Image: The Royal Society
There was a great deal of excitement leading up to Elon Musk’s appearance at hosting Saturday Night Live in May. The billionaire CEO of Tesla is known for being unpredictable, from his cannabis-laden appearance on Joe Rogan’s podcast to giving his newest child an unpronounceable alphanumeric first name. Whereas other billionaire CEOs such as Bill Gates and Warren Buffett offer a calmer, more staid public persona, Musk appears to take pride in being a bit more…eccentric.
Given his billionaire status, Musk’s unpredictability is not without consequence. Several months ago he made the bold move of publicly declaring his stock price overvalued – a declaration that would never appear on social media from any of his contemporaries. Musk’s appearance was also generating excitement in the growing cryptocurrency market – a cryptocurrency called Dogecoin skyrocketed in value after Musk had casually endorsed it, and investors were waiting on bated breath to see what he might say about it given a live national platform.

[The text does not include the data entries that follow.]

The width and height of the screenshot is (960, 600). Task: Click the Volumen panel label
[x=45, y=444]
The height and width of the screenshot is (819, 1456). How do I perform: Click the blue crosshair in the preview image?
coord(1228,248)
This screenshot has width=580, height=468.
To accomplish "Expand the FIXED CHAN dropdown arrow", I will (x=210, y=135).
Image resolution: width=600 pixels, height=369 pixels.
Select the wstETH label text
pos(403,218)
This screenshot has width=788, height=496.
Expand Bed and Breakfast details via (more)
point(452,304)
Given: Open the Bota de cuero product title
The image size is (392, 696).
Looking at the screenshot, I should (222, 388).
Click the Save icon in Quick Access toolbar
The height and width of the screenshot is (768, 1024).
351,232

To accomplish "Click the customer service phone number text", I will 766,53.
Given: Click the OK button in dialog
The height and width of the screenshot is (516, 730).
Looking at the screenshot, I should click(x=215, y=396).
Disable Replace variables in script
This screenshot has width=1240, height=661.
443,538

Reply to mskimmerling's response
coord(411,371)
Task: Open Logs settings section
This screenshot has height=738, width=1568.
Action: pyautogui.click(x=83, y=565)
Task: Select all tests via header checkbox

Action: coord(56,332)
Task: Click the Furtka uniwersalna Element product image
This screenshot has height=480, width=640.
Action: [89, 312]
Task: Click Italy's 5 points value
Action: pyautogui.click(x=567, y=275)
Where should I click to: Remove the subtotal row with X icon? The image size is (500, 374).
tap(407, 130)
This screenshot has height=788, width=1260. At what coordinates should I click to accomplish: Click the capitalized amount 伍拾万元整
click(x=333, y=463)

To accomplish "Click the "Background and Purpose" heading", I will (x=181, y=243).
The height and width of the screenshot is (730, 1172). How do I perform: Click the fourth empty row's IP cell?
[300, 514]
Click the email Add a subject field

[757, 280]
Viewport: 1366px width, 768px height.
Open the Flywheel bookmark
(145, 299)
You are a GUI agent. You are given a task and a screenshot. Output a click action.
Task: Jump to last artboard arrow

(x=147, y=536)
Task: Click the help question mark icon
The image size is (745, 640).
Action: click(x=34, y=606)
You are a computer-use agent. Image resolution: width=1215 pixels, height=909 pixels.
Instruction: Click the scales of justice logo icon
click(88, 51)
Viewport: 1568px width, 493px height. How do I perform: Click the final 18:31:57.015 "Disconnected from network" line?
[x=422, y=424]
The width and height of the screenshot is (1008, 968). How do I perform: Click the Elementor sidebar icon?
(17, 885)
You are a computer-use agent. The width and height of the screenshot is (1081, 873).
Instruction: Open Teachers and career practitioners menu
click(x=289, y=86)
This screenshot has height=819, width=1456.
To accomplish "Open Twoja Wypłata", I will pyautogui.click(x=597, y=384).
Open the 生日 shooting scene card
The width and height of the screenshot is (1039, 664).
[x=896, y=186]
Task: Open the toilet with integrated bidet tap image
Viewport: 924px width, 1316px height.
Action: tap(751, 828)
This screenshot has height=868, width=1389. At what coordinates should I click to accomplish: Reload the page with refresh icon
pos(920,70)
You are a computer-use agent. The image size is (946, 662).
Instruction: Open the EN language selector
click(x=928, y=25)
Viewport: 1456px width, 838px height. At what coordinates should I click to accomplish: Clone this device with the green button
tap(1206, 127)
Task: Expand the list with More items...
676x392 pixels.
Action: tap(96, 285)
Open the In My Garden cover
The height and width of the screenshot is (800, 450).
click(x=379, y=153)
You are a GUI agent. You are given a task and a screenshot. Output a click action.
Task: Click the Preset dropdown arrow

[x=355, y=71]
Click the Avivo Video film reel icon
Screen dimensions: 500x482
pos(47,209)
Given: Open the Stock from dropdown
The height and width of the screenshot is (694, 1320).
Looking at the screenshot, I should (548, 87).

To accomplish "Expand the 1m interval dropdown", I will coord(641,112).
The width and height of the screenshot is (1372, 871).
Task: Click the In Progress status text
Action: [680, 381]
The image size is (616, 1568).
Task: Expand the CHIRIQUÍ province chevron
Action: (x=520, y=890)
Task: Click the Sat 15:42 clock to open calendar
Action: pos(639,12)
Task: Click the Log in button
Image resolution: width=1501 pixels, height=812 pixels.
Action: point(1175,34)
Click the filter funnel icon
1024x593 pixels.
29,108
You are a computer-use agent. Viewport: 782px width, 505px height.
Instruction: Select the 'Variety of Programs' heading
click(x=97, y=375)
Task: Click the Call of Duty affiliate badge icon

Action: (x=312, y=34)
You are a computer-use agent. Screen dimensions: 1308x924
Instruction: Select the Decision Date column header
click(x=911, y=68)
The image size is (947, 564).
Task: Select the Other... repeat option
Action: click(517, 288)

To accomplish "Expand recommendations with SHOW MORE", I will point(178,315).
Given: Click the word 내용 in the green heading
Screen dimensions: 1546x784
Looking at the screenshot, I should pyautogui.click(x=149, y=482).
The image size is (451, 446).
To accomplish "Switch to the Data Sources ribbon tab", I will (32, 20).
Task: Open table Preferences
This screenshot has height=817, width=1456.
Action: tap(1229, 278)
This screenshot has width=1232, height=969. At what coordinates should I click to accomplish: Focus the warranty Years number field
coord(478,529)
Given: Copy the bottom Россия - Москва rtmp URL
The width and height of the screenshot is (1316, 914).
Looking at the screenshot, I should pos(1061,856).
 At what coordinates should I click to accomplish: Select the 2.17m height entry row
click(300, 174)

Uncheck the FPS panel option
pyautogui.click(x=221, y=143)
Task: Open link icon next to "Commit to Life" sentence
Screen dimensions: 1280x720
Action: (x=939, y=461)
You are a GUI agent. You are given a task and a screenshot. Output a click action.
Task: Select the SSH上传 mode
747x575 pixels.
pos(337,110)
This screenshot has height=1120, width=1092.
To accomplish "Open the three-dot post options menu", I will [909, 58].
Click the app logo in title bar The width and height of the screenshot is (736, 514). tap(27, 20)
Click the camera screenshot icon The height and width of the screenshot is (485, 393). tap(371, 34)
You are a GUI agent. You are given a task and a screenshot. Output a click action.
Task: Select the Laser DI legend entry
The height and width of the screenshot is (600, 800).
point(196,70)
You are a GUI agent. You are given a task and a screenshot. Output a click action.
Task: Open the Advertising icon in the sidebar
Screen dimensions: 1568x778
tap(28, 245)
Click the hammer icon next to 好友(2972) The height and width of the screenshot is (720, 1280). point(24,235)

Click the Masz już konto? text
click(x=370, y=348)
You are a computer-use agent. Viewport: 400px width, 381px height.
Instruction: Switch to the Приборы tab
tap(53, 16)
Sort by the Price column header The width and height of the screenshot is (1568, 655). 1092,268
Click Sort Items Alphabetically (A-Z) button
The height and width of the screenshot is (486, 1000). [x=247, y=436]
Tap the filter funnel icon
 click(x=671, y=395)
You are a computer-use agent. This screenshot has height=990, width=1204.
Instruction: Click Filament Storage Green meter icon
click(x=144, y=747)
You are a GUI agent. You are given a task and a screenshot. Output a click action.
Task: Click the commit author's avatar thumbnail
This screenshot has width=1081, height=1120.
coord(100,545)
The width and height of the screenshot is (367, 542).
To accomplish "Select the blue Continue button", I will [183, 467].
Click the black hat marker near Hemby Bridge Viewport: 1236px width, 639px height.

Yet when the episode did air, it was another revelation that may have been most surprising. Musk casually admitted to having autism spectrum disorder (“ASD”), or as he phrased it “I don’t always have a lot of intonation or variation in how I speak… which I’m told makes for great comedy…I’m actually making history tonight as the first person with Asperger’s to host SNL.” The announcement was met with thunderous applause, but there are several facets that make it interesting.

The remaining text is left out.